=== Section Start ===

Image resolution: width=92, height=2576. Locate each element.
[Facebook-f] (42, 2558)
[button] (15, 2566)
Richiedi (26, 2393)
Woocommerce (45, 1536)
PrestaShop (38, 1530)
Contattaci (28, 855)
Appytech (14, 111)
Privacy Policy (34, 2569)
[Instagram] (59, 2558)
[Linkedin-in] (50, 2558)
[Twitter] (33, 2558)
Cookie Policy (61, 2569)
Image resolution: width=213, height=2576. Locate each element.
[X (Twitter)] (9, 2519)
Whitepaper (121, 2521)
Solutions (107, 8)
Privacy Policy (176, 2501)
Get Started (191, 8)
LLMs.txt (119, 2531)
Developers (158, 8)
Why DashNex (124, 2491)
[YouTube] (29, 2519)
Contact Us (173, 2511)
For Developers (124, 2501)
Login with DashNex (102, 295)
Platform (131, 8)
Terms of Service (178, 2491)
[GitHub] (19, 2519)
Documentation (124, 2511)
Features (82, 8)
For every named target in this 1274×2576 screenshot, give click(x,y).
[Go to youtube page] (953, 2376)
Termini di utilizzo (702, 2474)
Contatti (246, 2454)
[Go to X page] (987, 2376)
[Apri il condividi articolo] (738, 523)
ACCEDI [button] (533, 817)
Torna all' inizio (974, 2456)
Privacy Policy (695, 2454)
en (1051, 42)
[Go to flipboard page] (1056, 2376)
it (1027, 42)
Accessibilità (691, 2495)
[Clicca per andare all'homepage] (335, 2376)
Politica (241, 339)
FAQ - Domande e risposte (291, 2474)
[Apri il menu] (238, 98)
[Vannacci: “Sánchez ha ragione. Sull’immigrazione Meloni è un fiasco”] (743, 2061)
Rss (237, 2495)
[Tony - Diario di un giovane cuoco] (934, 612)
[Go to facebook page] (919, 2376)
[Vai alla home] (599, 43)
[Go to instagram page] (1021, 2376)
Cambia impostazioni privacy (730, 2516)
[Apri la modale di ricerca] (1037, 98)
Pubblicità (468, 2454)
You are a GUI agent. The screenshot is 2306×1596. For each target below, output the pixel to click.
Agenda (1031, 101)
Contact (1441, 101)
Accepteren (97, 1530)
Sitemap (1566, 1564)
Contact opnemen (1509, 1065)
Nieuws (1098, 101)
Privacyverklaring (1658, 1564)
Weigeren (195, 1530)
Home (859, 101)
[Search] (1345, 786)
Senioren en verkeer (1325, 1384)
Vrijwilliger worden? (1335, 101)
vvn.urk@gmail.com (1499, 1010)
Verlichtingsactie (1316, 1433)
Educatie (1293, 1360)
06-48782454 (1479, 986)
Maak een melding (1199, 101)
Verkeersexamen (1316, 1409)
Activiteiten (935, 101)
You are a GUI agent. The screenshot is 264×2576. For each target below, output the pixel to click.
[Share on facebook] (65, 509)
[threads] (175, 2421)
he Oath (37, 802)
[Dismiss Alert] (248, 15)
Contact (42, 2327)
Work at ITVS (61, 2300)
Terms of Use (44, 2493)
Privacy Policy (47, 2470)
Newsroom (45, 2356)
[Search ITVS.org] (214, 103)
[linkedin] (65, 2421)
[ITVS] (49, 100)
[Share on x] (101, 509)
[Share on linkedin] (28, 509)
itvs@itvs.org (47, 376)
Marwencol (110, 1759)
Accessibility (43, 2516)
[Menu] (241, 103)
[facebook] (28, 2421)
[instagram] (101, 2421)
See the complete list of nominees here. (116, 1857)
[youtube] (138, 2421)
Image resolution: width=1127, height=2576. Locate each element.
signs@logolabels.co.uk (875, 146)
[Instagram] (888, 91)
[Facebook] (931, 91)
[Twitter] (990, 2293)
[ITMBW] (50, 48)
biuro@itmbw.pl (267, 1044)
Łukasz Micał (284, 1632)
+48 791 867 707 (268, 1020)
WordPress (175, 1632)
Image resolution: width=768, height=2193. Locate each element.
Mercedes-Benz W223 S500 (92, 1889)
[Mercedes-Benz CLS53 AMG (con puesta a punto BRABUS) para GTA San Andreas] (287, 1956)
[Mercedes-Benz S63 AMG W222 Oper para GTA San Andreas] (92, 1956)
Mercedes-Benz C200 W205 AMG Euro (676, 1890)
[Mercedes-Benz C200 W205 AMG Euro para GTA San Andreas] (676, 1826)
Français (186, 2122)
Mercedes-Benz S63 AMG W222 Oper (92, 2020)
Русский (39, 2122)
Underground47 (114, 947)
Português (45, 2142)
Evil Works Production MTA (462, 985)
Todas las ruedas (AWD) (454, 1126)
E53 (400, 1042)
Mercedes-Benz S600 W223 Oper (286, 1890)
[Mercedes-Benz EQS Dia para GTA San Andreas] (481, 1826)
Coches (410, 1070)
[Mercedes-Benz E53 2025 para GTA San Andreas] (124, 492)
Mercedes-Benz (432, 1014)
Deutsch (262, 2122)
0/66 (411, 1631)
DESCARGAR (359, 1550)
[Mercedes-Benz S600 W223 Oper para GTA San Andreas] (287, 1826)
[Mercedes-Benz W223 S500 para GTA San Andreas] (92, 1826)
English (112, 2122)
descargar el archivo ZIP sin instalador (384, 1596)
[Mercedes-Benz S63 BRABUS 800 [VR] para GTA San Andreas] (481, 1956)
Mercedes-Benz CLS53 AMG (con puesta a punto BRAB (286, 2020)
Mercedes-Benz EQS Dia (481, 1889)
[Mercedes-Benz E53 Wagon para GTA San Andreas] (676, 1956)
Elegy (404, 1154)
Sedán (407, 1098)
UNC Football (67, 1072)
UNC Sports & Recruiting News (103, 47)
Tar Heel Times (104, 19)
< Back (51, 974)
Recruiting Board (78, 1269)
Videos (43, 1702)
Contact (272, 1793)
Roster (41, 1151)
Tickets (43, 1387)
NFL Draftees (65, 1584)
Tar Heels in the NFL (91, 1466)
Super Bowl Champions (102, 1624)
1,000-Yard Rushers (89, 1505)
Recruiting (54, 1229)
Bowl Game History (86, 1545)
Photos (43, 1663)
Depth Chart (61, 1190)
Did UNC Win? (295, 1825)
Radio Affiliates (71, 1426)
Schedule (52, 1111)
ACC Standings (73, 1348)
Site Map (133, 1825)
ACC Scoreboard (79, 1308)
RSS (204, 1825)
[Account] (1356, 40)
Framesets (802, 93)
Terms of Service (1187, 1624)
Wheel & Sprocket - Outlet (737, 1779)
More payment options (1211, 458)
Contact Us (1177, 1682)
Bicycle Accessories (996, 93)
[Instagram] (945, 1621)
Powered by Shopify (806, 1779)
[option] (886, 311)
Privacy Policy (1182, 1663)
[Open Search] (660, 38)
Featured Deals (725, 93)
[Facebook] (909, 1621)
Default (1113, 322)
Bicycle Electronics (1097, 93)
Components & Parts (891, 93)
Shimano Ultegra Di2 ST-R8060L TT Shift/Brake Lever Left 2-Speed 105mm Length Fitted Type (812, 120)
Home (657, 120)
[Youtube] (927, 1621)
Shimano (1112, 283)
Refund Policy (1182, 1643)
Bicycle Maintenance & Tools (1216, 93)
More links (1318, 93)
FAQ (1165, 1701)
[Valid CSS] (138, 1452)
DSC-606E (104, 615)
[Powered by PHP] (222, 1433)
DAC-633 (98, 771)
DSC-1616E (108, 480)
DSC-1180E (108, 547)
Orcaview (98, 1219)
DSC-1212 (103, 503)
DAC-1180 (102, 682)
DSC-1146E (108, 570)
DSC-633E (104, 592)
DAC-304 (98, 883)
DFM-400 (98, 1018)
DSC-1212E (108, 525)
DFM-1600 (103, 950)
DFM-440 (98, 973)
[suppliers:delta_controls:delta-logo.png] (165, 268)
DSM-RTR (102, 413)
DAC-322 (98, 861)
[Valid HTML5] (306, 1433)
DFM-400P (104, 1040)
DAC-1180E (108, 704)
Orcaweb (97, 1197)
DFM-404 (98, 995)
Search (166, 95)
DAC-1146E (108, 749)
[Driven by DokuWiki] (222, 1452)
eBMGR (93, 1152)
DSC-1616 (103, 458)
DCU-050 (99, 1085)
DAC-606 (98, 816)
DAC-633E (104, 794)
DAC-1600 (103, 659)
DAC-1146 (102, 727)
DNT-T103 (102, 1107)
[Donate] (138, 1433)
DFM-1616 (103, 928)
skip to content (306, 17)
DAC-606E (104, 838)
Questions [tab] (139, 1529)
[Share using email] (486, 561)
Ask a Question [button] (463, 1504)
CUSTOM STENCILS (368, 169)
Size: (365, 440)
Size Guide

=== Section End ===

Given the records above, return exactly the lines starting at the line containing "UNC Football (67, 1072)" and ending at the line containing "[option] (886, 311)", including both.

UNC Football (67, 1072)
UNC Sports & Recruiting News (103, 47)
Tar Heel Times (104, 19)
< Back (51, 974)
Recruiting Board (78, 1269)
Videos (43, 1702)
Contact (272, 1793)
Roster (41, 1151)
Tickets (43, 1387)
NFL Draftees (65, 1584)
Tar Heels in the NFL (91, 1466)
Super Bowl Champions (102, 1624)
1,000-Yard Rushers (89, 1505)
Recruiting (54, 1229)
Bowl Game History (86, 1545)
Photos (43, 1663)
Depth Chart (61, 1190)
Did UNC Win? (295, 1825)
Radio Affiliates (71, 1426)
Schedule (52, 1111)
ACC Standings (73, 1348)
Site Map (133, 1825)
ACC Scoreboard (79, 1308)
RSS (204, 1825)
[Account] (1356, 40)
Framesets (802, 93)
Terms of Service (1187, 1624)
Wheel & Sprocket - Outlet (737, 1779)
More payment options (1211, 458)
Contact Us (1177, 1682)
Bicycle Accessories (996, 93)
[Instagram] (945, 1621)
Powered by Shopify (806, 1779)
[option] (886, 311)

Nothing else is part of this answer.